### EXERCISE BRIEF:
Copy, from the entries below, each line where the word "will" can be found.

### PROVIDED INFORMATION:
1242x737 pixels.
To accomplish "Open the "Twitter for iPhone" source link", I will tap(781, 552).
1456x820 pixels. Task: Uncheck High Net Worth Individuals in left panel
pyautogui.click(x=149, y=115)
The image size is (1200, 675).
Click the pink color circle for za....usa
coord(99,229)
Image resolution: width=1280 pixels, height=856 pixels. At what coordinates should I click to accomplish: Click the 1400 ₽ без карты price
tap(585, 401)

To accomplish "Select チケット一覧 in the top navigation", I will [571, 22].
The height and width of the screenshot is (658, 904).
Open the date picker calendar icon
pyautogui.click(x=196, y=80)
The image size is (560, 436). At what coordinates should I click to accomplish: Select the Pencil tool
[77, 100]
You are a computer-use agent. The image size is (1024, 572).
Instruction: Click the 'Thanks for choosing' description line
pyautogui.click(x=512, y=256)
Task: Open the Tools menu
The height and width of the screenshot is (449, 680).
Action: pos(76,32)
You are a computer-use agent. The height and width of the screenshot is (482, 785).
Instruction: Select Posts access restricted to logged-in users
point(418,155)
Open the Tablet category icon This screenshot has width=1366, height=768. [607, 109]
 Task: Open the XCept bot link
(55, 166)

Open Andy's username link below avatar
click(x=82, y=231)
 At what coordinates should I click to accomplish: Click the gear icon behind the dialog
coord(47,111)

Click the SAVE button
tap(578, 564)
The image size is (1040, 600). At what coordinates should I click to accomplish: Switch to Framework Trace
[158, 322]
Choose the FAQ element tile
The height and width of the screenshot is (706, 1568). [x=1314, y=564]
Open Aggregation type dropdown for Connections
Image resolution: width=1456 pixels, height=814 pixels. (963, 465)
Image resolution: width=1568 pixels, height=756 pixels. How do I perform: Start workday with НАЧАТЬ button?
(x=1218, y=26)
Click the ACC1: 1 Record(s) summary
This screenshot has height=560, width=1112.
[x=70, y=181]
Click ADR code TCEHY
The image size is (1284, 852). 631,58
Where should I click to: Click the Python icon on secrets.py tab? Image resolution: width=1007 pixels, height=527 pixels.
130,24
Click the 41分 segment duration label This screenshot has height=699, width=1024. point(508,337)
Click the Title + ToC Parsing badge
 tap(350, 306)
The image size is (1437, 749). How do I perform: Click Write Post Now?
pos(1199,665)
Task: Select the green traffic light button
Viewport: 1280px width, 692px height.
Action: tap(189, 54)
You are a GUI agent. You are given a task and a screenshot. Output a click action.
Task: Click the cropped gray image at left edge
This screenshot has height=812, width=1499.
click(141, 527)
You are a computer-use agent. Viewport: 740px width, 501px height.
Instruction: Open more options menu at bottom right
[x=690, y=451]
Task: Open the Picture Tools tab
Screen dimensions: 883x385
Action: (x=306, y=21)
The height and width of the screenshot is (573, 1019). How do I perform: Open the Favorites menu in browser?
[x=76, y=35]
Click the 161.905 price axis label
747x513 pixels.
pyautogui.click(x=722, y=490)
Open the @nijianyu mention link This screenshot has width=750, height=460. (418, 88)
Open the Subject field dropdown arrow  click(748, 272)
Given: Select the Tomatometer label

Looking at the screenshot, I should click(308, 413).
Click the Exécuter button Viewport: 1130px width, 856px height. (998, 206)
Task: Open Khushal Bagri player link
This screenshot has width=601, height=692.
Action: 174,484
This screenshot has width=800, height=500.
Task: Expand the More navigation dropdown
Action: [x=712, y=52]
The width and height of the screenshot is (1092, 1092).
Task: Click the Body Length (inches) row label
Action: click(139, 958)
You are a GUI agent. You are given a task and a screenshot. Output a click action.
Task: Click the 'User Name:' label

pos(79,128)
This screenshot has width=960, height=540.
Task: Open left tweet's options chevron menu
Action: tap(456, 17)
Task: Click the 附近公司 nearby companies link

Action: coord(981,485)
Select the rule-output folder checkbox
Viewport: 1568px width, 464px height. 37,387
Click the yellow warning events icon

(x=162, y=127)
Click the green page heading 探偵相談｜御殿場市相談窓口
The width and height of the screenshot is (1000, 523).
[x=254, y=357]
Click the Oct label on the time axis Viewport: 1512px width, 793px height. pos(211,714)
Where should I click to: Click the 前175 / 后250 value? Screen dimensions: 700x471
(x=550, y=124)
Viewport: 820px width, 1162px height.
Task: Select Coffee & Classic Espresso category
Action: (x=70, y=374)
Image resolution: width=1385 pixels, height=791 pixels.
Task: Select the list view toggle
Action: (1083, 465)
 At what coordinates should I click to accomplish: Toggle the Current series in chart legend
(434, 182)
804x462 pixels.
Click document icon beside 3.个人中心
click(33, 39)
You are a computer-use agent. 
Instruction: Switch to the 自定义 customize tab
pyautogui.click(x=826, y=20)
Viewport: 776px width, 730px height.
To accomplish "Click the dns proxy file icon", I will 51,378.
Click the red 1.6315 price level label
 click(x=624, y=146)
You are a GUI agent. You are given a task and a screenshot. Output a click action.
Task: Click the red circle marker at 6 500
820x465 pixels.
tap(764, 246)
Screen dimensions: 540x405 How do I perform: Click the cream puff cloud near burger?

### EXPECTED ANSWER:
To accomplish "Open the "Twitter for iPhone" source link", I will tap(781, 552).
To accomplish "Select チケット一覧 in the top navigation", I will [571, 22].
To accomplish "Click the dns proxy file icon", I will 51,378.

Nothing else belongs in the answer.